On secondary host: I0529 19:10:09.974736 140374619039488 tf_logging.py:116] Starting queue runners. Running warm up 2018-05-29 19:10:14.938661: W tensorflow/core/kernels/queue_base.cc:285] replicate_variable_1400: Skipping cancelled dequeue attempt with queue not closed I0529 19:10:15.539394 140374619039488 tf_logging.py:116] Error reported to Coordinator: <class 'tensorflow.python.framework.errors_impl.InvalidArgumentError'>, Could not find worker with target: /job:worker/task:1/device:CPU:0 Available workers: /job:ps/replica:0/task:0, /job:ps/replica:0/task:1, /job:worker/replica:0/task:0, /job:worker/replica:0/task:1

P.S. After eliminating some flags I realized the errors are produced when using real data imagenet (instead of synthetic data) and the method used for managing variables in distributed mode. Can you guys recommend what is the method that produces the best throughput performance and what are the flags combination to be used?

tfboyd commented 6 years ago

I have not run the multi-node from this script in 6 months. The page with the commands, slightly wrong commands if I recall, will be removed in a few weeks. I would not call this traditional, no other code does the replicated distributed. As you ran, I suggest Horovod until there is an out of the box TF API.

Trying or fixing it does not get you a solution you should use in production unless you are rolling your own solution.

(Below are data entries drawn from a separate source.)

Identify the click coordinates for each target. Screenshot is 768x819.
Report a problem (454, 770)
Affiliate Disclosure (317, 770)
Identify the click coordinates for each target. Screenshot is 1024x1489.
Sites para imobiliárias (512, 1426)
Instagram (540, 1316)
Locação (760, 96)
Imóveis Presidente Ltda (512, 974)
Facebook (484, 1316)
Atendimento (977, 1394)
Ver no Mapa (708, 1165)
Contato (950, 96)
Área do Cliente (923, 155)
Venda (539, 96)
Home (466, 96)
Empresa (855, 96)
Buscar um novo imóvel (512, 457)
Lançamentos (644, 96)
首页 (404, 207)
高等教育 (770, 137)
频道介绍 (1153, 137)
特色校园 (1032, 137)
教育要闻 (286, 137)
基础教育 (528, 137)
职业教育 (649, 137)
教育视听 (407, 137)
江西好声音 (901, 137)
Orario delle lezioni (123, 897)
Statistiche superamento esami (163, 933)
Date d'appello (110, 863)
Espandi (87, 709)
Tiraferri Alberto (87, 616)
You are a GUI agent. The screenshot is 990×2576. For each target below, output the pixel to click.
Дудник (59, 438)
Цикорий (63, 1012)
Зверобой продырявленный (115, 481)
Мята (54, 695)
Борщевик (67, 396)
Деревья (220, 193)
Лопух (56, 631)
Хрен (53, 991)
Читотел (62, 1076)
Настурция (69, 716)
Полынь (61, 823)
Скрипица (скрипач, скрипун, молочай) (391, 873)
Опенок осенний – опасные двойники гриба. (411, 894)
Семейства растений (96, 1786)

What is the purpose of your test?

On Tue, May 29, 2018, 5:15 PM Vilmara notifications@github.com wrote:

@tfboyd https://github.com/tfboyd , @ppwwyyxx https://github.com/ppwwyyxx I ran well distributed TF benchmarks with hovorod; however, I still want to make works traditional distributed. I have done some progress but still getting the below errors:

On primary host: W0529 19:10:09.920276 139626556880640 tf_logging.py:126] Standard services need a 'logdir' passed to the SessionManager I0529 19:10:09.920442 139626556880640 tf_logging.py:116] Starting queue runners. Running warm up 2018-05-29 19:10:14.932029: W tensorflow/core/distributed_runtime/rpc/grpc_channel.cc:237] Replica ID must be 0 in target: /job:worker/task:0/device:CPU:0 2018-05-29 19:10:14.932113: W tensorflow/core/framework/op_kernel.cc:1273] OP_REQUIRES failed at prefetching_kernels.cc:304 : Invalid argument: Could not find worker with target: /job:worker/task:0/device:CPU:0 Available workers: /job:ps/replica:0/task:0, /job:ps/replica:0/task:1, /job:worker/replica:0/task:0, /job:worker/replica:0/task:1 2018-05-29 19:10:14.932781: W tensorflow/core/distributed_runtime/rpc/grpc_channel.cc:237] Replica ID must be 0 in target: /job:worker/task:0/device:CPU:0 2018-05-29 19:10:14.932891: W tensorflow/core/framework/op_kernel.cc:1273] OP_REQUIRES failed at prefetching_kernels.cc:304 : Invalid argument: Could not find worker with target: /job:worker/task:0/device:CPU:0 Available workers: /job:ps/replica:0/task:0, /job:ps/replica:0/task:1, /job:worker/replica:0/task:0, /job:worker/replica:0/task:1 2018-05-29 19:10:14.935447: W tensorflow/core/kernels/queue_base.cc:285] replicate_variable_1470: Skipping cancelled dequeue attempt with queue not closed

On secondary host: I0529 19:10:09.974736 140374619039488 tf_logging.py:116] Starting queue runners. Running warm up 2018-05-29 19:10:14.938661: W tensorflow/core/kernels/queue_base.cc:285] replicate_variable_1400: Skipping cancelled dequeue attempt with queue not closed

Some tips?

— You are receiving this because you were mentioned. Reply to this email directly, view it on GitHub https://github.com/tensorflow/benchmarks/issues/182#issuecomment-392989752, or mute the thread https://github.com/notifications/unsubscribe-auth/AWZeslaR6XagWGQtahflpz8uDFg2vHX4ks5t3eSXgaJpZM4UAVmS .

vilmara commented 6 years ago

@tfboyd thanks, I am running benchmarks to compare servers performance.

tfboyd commented 6 years ago

@vilmara I would 100% use Horovod for that. I know NVIDIA uses a version of it internally with some tweaks and you can utilize MPI as well if you can enable that in your environment.